Self-reported data could potentially be a source of bias. However, methodological studies have shown that self-reported data on functional disability correspond to medical diagnosis [43
]. The use of self-reported health conditions is also problematic. This study is not able to take into account the increased disability and mortality of individuals with undiagnosed conditions; therefore, the estimates presented here are conservative estimates of the real burden faced by this population. However, undiagnosed rates tend to decrease with age, which reduces the bias in this study of older adults [27
]. In addition, the results provided in this study might not be representative of the older population residing in institutions, given the methodological design of the SABE survey that focused in non-institutionalized population in the baseline.
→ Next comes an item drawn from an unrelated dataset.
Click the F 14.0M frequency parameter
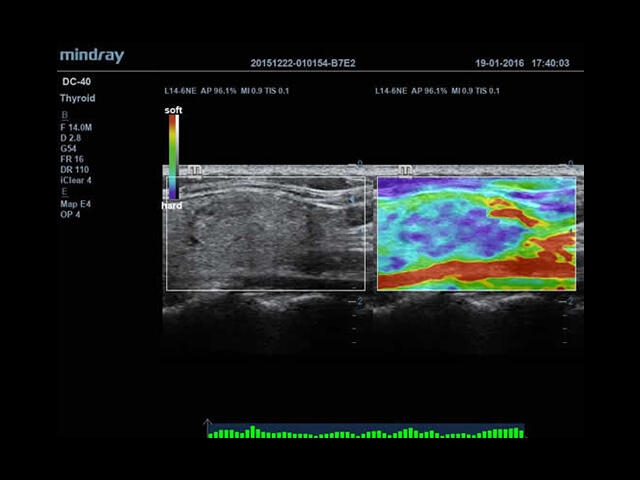Screen dimensions: 640x480 click(x=77, y=127)
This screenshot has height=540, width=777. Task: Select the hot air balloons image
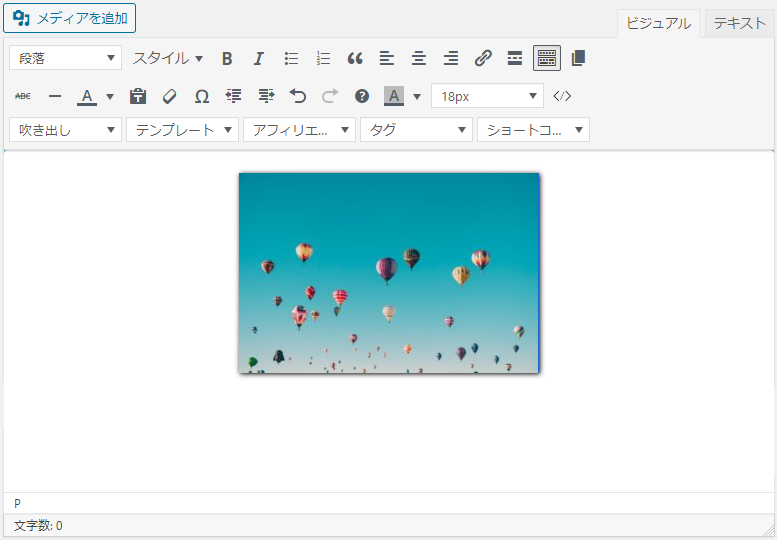tap(389, 273)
Nonetheless, studies have estimated that the institutionalized population in Brazil is relatively small [44
], thereby minimizing the potential for bias in our results. Our analyses did not control for income, which can influence the probability of receiving personal assistance. However, many older women in São Paulo do not have personal income, which is why many studies on Brazil use education as a measure of socioeconomic status [28
]. Finally, our results reflect the experiences of older adults in the largest city in Brazil, which may differ from the general Brazilian population.